Extrait choisi:
________________________

SAMEDI APRÈS LE 1er DIMANCHE DE L’AVENT

Un entant nous est né
     
1. Lecture de l’Avent. — Nous lisons aujourd’hui une prophétie messianique d’Isaïe que nous entendrons de nouveau à l’heure sainte des matines de Noël (Is. IX, 1-16) :
Il opprime d’abord le pays de Zabulon et le pays de Nephtali;
Mais ensuite viendront de nouveaux honneurs
Aux pays qui tombent à la mer, au pays d’au-delà du Jourdain et au district des Gentils;
Le peuple qui marchait dans les ténèbres voit une grande lumière.
Et sur ceux qui habitaient les pays de l’ombre et de la mort se lève une lumière.
Tu multiplieras ton peuple et lui accorderas une grande joie,
II se réjouira devant toi comme on se réjouit à la moisson, comme on pousse des cris d’allégresse en partageant le butin;
Car le joug pénible qui pesait sur lui tu l’as brisé comme à la journée de Madian[1]
Ainsi que la verge qui frappait son épaule et le bâton de son exécuteur
Car toute armure de guerrier sera le butin du feu
Et tout manteau sanglant sera la proie des flammes;
Car un enfant nous est né, un fils nous a été donné;
Sur ses épaules repose l’empire et on le nommera
Conseiller admirable, Dieu fort, Père de l’avenir. Prince de la paix;
II sera assis sur le trône de David pour accomplir son alliance,
Pour l’établir et l’affermir par e droit et la justice, dès maintenant et pour toujours.
Le zèle du Seigneur des armées fera cette œuvre. ”
Ce passage est une des plus importantes prédictions des Prophètes.
     
2. Chants de l’Avent. — C’est vers cet enfant-Roi que l’Eglise soupire dans ses chants :
“ Voici que viennent les jours, dit le Seigneur,
Et je susciterai à David un rejeton juste.
Il régnera comme Roi et sera sage
Il exercera le droit et la justice sur la terre
Et voici le nom qu’on lui donnera :
Notre Seigneur juste.
En ces jours, Juda sera sauvé
Et Israël habitera dans la sécurité ” (Répons)
Dès le matin, l’Église se console ainsi : Sion, ne crains pas, ton Dieu va venir, Alleluia.
     
3. Désirs ardents. — Notre premier guide à travers l’Avent nous prêche l’attente et le désir. Tous les jours nous chantons et nous disons après lui : “ Cieux, répandez votre rosée ; nuages, laissez tomber, comme une pluie, le Juste. Que la terre s’entr’ouvre et fasse germer le Sauveur. ” Demandons-nous, une bonne fois, ce que signifie cette parole : nous devons pendant l’Avent avoir un grand désir du Sauveur !
     
Jetons d’abord nos regards sur la nature. Le champ ne reçoit la semence que lorsque la charrue l’a pénétré et ouvert. Le labourage est, pour ainsi dire, le désir du champ. Quand, pendant l’été, le soleil impitoyable a brûlé les champs et les prés, que pendant des semaines il n’est pas tombé une goutte d’eau, le sol a soif d’eau. Le champ aspire à l’eau. Pour que la nourriture soit profitable il faut que nous ayons la sensation de la faim. La faim est l’aspiration de l’organisme. Dans la vie physique, il y a des aspirations naturelles qui sont une préparation et une condition préalable pour la croissance et la fécondité.

________________________

Données fournies:
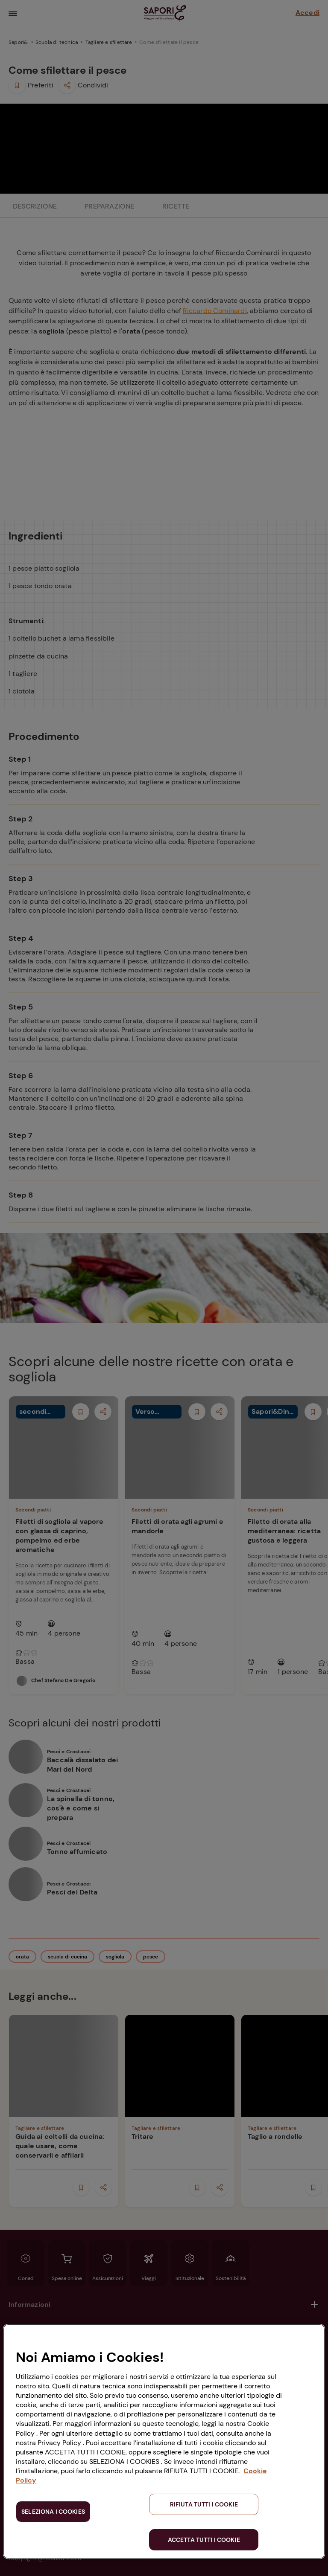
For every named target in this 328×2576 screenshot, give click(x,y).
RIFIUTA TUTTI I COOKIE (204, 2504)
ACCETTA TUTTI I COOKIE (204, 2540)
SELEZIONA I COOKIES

________________________

Consignes de la tâche: Recopiez fidèlement le passage du texte sur l'Avent compris entre « Jetons d’abord nos » et « et la fécondité. », ces deux bornes incluses.

Tâche accomplie:
Jetons d’abord nos regards sur la nature. Le champ ne reçoit la semence que lorsque la charrue l’a pénétré et ouvert. Le labourage est, pour ainsi dire, le désir du champ. Quand, pendant l’été, le soleil impitoyable a brûlé les champs et les prés, que pendant des semaines il n’est pas tombé une goutte d’eau, le sol a soif d’eau. Le champ aspire à l’eau. Pour que la nourriture soit profitable il faut que nous ayons la sensation de la faim. La faim est l’aspiration de l’organisme. Dans la vie physique, il y a des aspirations naturelles qui sont une préparation et une condition préalable pour la croissance et la fécondité.